### Problem requirements
When the string "Locate" occurs in a line of the records, show that line.

[Data for analysis — start]

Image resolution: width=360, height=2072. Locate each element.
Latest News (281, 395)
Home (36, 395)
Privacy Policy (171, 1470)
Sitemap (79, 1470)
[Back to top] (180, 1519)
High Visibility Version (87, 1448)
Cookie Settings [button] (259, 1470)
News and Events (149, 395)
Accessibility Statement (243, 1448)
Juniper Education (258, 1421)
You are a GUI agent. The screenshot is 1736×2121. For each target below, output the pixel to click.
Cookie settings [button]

[Data for analysis — finish]
[Data for analysis — start]

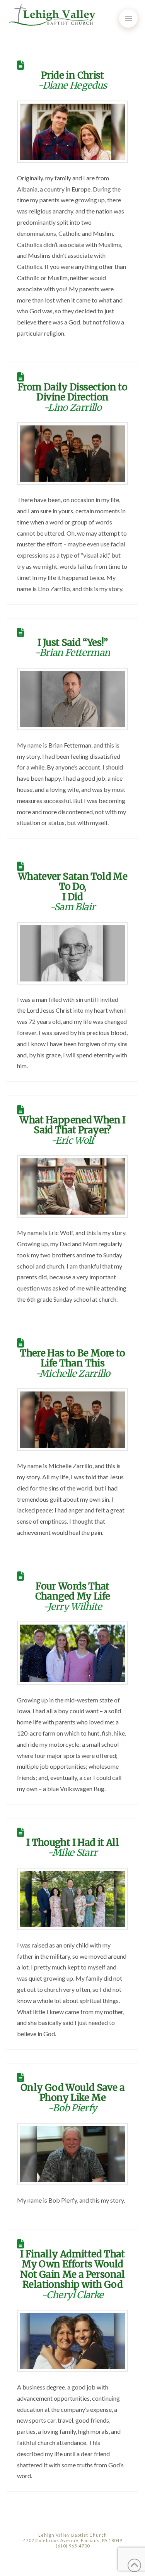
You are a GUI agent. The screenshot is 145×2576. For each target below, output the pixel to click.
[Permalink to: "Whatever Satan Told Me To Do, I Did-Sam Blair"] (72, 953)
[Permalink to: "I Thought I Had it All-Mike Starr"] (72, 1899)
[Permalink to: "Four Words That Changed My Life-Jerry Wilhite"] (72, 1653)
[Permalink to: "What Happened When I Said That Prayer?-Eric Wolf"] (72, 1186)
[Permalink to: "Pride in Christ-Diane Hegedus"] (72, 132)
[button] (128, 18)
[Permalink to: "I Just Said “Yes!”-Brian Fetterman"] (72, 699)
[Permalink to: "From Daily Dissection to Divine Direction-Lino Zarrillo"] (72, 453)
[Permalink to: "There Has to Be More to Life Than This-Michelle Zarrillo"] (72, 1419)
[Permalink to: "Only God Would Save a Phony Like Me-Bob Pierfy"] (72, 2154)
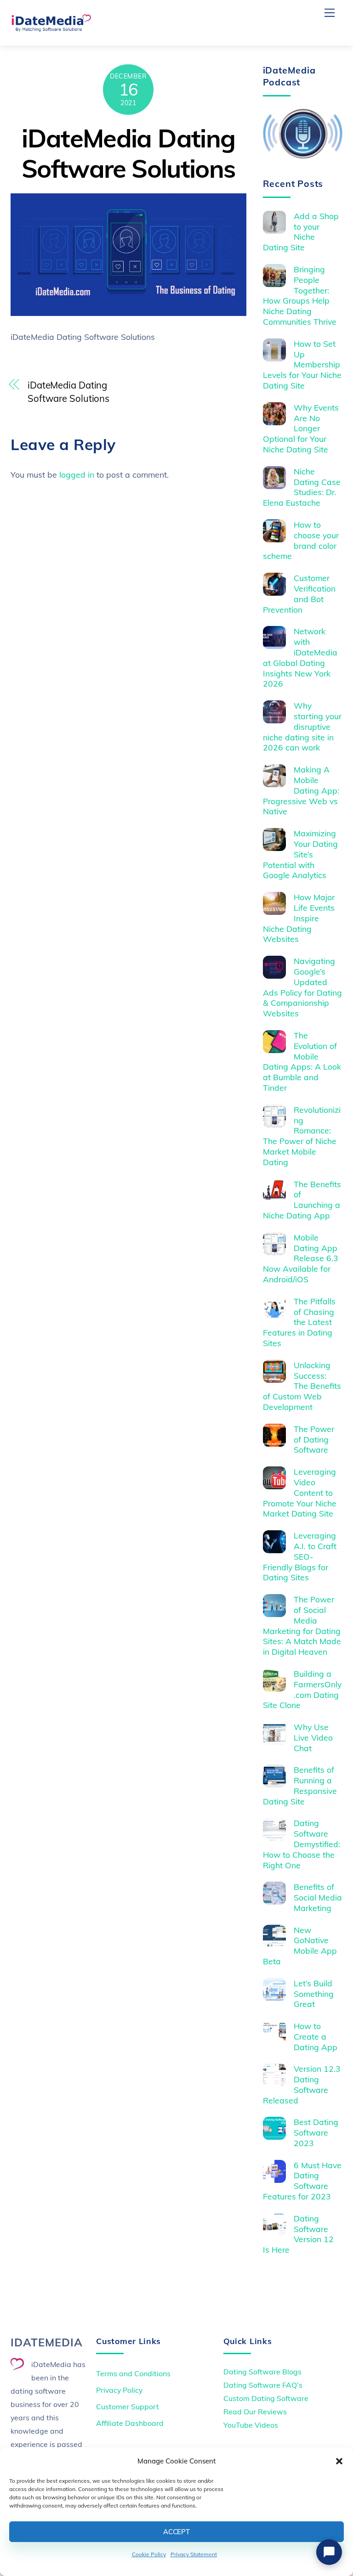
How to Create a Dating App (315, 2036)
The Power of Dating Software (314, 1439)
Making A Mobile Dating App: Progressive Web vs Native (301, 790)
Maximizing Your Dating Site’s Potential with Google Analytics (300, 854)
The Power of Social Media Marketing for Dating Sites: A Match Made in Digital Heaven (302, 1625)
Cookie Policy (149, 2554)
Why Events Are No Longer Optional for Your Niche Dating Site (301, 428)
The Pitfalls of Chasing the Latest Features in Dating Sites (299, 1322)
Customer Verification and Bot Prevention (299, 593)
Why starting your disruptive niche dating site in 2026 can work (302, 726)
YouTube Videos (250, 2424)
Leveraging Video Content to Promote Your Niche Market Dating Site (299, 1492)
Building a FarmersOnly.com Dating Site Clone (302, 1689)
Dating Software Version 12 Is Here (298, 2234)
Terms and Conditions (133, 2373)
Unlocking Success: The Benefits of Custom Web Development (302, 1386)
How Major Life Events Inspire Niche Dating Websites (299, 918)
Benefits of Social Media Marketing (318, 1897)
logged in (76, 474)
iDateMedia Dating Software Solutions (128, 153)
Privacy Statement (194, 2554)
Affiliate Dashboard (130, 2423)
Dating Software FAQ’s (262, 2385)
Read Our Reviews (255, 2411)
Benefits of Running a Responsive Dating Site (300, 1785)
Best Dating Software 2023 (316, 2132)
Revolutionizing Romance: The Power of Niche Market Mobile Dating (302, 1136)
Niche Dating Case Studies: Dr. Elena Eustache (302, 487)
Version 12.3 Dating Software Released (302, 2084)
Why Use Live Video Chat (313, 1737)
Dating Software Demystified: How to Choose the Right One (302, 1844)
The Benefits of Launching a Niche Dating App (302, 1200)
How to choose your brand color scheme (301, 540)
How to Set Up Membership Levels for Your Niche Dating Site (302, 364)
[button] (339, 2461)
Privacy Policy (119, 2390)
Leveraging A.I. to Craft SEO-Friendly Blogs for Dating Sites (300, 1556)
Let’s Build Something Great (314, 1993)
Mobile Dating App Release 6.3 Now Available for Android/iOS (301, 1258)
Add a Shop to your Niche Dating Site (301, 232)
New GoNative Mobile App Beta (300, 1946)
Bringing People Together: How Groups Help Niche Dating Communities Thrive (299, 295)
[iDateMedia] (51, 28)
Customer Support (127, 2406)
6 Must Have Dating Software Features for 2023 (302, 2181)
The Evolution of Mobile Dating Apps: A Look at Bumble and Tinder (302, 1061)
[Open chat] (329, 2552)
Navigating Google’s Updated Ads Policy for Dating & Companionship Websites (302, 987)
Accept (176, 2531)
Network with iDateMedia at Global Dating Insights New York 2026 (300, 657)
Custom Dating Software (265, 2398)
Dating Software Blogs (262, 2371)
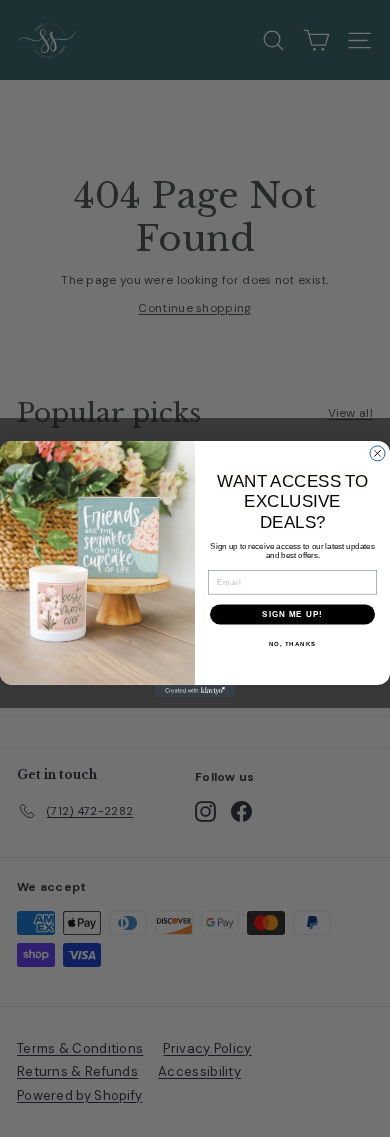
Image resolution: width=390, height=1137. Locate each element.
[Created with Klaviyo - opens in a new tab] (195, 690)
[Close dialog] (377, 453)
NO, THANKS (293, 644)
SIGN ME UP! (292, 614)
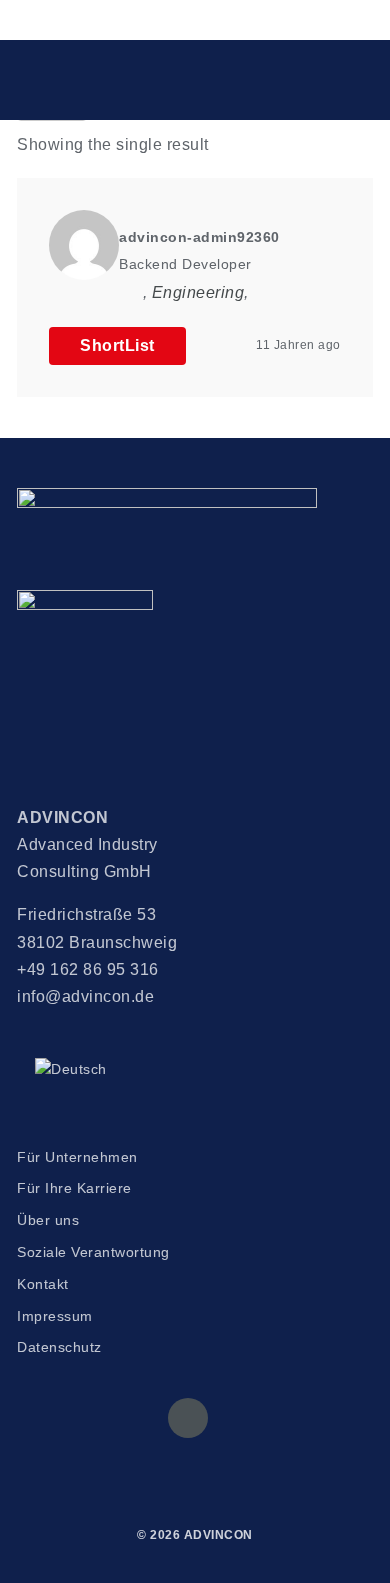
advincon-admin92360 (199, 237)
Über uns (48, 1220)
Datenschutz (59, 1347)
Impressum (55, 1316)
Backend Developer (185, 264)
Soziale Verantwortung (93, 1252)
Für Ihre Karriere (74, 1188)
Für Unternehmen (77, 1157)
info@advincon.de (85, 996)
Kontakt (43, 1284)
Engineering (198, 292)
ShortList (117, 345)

[Data for analysis — finish]

### Output
Image resolution: width=360, height=2072. Locate each element.
Image resolution: width=390, height=1137. Locate each element.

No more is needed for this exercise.